The Henry Ford Comprehensive Epilepsy Program got the first whole-head MEG in the Midwest. Brain activity produces very weak magnetic fields which can be detected from your scalp with a special device called a magnetometer. In essence, your brain is a very weak radio station and the MEG is a collection of very sensitive antennas. EEG recordings are usually performed at the same time as MEG studies. MEG can give us some information EEG cannot see, and vice-versa. Magnetoencephalography (MEG) is a non-invasive technique used to measure magnetic fields generated by small intracellular electrical currents in neurons of the brain. Thus MEG provides direct information about the dynamics of evoked and spontaneous neural activity and the location of their sources in the brain.
For a MEG study you will change into a hospital gown and remove all metal jewelry. You will then rest on a comfortable bed while your head is positioned inside the helmet-shaped MEG. For 2 to 4 hours, your brain waves will be recorded to help find the parts of your brain producing epileptic waves. In addition, important normal brain activity can be located, such as that for the sense of touch, by tapping on your fingertips. This information will help the surgical team plan epilepsy surgery.
MEG may be helpful in the following situations:
- It can improve the detection of potential sources of seizures by revealing the exact location of the abnormalities.
- It can help when MRI scans show a lesion but the EEG findings are not entirely consistent with the MRI information. An MEG may be able to confirm that the epileptiform discharges (the brain waves typical of epilepsy) are indeed arising from the lesion. Then a decision can be made regarding surgery.
- In patients who have brain tumors or other lesions, the MEG may be able to map the exact location of the normally functioning areas near the lesion so that surgery can be planned to minimize postoperative weakness or loss of brain function.

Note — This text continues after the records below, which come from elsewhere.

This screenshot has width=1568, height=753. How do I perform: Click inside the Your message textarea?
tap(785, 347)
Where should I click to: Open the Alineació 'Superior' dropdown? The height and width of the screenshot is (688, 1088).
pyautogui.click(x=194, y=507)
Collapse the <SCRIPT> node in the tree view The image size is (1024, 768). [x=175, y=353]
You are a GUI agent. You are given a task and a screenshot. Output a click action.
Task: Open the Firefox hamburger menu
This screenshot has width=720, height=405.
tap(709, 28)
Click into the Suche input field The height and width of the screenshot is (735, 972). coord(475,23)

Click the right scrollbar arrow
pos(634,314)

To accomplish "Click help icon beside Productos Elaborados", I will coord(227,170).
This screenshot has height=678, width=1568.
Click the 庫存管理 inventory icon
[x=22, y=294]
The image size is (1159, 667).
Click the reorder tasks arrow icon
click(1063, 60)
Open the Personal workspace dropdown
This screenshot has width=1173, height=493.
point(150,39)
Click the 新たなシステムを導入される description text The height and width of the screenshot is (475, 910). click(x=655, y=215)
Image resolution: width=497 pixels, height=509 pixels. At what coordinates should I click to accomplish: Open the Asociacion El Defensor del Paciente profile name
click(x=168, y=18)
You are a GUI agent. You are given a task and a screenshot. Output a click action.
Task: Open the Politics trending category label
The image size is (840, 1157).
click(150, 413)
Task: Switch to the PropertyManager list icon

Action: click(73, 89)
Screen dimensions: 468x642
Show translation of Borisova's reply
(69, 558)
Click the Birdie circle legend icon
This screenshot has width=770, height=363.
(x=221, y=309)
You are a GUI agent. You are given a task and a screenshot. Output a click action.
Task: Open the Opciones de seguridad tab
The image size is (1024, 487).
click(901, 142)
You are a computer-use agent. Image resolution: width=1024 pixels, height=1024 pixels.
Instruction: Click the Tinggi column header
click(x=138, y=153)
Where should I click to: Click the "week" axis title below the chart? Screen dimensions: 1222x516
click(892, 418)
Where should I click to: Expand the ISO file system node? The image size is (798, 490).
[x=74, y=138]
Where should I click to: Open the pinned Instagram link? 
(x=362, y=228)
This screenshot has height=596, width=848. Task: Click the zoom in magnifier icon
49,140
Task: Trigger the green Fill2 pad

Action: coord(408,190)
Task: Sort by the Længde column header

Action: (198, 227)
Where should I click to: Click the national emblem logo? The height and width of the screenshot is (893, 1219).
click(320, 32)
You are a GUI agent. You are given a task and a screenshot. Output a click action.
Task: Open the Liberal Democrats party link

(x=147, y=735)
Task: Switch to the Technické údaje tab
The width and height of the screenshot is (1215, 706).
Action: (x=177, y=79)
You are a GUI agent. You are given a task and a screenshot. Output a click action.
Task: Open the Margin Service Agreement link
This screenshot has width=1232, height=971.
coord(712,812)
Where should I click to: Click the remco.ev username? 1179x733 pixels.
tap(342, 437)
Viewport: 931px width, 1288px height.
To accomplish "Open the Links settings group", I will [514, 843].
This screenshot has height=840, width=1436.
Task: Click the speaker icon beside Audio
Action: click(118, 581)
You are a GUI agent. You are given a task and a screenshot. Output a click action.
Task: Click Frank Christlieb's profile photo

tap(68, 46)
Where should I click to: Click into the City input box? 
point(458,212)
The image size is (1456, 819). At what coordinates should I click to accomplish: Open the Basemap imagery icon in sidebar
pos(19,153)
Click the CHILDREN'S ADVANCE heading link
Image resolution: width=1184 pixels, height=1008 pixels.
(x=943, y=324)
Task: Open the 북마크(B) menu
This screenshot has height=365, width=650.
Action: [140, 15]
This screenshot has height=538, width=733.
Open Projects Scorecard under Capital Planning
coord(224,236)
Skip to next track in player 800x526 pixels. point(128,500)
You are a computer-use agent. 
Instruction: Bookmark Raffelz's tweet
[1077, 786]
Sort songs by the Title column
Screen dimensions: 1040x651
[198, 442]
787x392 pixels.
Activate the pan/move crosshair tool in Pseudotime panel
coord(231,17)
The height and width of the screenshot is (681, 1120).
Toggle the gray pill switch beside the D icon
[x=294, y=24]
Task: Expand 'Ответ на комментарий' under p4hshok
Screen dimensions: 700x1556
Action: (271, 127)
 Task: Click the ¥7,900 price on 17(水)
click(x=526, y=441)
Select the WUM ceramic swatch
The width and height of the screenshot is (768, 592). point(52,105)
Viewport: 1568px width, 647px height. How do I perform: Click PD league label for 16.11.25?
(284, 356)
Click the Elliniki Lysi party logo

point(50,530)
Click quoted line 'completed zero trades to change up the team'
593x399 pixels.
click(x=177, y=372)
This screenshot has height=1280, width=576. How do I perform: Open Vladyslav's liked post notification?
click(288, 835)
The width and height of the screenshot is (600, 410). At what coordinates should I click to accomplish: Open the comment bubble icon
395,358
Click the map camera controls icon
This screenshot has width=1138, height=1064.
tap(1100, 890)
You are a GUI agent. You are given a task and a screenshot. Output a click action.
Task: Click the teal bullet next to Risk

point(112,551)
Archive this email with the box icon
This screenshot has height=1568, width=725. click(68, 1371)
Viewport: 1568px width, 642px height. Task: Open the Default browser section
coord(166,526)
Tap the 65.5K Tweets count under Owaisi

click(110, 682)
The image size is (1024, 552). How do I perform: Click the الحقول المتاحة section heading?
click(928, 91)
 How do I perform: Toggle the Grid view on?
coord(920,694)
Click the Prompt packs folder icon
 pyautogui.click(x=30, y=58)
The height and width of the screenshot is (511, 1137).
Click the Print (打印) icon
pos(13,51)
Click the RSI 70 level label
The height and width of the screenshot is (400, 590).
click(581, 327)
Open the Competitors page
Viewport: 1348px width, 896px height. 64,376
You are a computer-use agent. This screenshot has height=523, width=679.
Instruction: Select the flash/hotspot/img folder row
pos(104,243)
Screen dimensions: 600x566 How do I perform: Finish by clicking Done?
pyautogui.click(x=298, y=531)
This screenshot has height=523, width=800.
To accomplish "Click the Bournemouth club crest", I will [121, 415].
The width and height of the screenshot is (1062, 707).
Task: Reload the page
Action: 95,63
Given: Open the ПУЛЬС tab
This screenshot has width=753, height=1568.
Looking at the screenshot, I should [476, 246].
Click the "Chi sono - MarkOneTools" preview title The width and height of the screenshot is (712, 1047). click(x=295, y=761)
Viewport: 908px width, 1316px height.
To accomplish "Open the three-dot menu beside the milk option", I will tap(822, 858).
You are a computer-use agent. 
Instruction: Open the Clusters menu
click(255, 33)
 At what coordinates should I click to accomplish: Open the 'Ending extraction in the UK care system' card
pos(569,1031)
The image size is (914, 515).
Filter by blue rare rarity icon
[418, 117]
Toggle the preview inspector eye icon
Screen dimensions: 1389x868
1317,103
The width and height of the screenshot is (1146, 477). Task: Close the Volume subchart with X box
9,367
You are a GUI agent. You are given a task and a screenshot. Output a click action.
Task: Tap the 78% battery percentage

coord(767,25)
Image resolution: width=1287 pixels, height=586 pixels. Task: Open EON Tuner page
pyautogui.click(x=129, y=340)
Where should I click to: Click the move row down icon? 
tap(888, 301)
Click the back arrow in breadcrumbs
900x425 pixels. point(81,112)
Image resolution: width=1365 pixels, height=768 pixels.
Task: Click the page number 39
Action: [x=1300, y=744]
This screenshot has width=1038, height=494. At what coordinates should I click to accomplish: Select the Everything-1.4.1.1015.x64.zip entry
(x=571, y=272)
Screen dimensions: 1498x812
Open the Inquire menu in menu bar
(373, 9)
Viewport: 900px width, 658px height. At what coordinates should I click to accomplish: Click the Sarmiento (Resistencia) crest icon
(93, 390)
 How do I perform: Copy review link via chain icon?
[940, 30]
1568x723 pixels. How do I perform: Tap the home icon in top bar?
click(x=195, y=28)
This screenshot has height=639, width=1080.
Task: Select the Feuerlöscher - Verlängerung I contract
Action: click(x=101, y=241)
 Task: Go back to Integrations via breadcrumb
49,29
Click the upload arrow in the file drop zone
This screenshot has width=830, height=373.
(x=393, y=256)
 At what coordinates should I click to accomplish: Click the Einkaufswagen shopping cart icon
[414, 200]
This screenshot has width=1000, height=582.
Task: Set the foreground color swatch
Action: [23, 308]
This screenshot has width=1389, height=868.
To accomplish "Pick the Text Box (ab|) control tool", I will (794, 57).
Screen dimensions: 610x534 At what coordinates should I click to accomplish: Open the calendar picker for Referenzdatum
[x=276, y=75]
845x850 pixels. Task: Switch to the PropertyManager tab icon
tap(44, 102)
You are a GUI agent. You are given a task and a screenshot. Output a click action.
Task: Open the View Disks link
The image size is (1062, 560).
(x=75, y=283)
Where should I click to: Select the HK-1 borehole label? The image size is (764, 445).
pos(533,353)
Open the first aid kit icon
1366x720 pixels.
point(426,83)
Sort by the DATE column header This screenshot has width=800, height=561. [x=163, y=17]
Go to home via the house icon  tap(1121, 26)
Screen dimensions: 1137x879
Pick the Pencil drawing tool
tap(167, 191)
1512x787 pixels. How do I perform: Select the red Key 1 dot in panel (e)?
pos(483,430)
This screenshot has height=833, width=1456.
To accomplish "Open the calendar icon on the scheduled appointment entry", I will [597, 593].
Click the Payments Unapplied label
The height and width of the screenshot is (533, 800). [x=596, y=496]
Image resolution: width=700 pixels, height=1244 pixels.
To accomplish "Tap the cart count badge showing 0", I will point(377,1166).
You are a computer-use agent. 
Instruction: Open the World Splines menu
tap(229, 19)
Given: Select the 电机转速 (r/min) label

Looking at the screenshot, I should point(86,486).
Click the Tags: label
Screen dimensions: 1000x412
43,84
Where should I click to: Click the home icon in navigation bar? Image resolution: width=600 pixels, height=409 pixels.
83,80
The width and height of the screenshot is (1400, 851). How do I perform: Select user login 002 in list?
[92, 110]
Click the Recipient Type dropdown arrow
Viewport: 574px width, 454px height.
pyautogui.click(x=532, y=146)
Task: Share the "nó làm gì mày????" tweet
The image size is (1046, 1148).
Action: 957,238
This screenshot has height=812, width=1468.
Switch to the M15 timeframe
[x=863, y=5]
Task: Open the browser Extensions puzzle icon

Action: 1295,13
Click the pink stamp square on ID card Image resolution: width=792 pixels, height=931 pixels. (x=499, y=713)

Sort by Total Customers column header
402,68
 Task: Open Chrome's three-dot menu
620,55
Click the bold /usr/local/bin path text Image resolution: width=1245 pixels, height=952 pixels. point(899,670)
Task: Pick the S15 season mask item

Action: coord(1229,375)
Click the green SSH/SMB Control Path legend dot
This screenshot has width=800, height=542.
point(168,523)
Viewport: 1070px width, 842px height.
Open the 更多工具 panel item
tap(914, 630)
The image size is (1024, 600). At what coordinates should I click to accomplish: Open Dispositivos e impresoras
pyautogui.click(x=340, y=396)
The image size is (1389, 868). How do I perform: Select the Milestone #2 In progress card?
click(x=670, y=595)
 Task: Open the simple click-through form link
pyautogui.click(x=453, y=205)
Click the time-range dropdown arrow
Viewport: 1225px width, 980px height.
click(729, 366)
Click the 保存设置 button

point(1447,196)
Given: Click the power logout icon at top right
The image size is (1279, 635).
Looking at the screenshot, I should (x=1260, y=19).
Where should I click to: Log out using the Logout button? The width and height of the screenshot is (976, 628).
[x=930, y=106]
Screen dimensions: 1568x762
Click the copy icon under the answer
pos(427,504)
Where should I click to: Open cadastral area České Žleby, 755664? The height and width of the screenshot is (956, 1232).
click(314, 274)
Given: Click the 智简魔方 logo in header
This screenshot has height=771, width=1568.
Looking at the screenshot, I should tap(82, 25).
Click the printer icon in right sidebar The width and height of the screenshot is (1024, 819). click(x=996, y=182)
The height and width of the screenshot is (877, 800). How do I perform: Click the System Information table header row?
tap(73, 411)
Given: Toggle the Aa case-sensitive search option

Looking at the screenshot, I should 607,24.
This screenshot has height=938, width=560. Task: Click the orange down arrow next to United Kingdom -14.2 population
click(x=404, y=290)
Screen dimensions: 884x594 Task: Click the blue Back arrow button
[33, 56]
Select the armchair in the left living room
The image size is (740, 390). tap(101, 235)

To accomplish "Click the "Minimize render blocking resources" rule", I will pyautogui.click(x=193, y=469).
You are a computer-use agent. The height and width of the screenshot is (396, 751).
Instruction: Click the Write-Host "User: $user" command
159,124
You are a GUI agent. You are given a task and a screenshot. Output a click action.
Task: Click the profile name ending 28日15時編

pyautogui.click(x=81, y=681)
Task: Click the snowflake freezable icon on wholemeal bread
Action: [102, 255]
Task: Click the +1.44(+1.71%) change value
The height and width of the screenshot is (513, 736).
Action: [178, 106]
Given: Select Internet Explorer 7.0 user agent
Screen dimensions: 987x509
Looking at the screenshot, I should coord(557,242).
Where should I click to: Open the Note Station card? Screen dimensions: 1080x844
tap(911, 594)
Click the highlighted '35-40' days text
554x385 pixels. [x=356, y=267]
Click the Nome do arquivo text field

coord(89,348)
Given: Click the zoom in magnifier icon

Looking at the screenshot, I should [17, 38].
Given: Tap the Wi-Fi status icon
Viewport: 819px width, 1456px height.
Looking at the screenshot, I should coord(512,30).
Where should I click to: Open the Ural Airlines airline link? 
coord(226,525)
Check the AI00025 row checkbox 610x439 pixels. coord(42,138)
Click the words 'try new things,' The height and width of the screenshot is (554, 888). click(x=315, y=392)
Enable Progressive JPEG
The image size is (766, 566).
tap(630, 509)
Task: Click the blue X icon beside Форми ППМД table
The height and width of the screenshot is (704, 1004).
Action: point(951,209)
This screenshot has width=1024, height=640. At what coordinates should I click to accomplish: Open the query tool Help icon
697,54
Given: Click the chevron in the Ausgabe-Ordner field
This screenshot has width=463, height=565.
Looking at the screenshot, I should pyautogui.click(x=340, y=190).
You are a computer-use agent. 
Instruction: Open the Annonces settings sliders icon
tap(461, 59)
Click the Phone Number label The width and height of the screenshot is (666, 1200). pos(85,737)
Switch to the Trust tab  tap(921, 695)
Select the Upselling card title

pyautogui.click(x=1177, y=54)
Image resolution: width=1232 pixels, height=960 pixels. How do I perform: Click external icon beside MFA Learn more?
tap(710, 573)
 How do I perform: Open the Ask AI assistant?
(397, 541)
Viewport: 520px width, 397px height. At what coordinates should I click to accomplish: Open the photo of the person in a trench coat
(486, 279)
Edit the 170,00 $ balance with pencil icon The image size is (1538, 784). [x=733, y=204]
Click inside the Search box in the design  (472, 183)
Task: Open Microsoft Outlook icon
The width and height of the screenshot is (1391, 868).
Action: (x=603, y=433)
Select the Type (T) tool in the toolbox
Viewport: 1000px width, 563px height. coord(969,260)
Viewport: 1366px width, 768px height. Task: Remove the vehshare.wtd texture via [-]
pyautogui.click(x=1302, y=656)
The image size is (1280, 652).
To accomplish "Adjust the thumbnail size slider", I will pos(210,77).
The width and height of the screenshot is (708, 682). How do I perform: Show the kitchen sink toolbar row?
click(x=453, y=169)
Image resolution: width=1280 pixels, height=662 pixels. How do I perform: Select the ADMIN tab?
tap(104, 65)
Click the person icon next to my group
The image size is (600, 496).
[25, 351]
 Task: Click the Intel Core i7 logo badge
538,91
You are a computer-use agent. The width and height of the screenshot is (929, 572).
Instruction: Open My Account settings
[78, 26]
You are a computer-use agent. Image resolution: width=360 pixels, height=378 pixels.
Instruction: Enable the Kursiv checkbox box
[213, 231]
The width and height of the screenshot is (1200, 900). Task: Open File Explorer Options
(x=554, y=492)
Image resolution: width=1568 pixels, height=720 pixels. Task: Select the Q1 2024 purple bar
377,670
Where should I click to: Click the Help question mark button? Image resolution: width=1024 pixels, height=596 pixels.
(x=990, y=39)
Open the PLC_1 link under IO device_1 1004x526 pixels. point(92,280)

- In patients who have had past brain surgery, the electrical field measured by EEG may be distorted by the changes in the scalp and brain anatomy. If further surgery is needed, MEG may be able to provide necessary information without invasive EEG studies.
The MEG lab at Henry Ford Hospital is also conducting research in:
- Functional Neuroimaging studies of fundamental language and memory processing in normal subjects compared to subjects with learning disorders.
- Development of neuroimaging biomarkers for indicators of recovery from stroke.
- Investigations of the underlying mechanisms of migraine and the neurological effects of medical treatments.
- Development of neuroimaging methods to determine locations of epileptogenic areas suitable for resection.
- Localization of the cortical areas involved in tinnitus generation.
- Investigations of the neural mechanisms of driver distractions during cell phone conversations during simulated driving.
- Localization of brain regions that facilitate the control of attention and other higher executive processes in subjects with ADHD and normal controls.
- Increasing our understanding of the complex relationships between social information processing, social interaction, and social competence as well as the aberrant connectivity that underlies social dysfunction in autism.
- Understanding executive processes in subjects with corpus callosum agenesis.
- Understanding the mechanisms underlying sensory inhibition (gating), i.e., the ability of the CNS to inhibit or modulate its sensitivity to incoming irrelevant sensory input.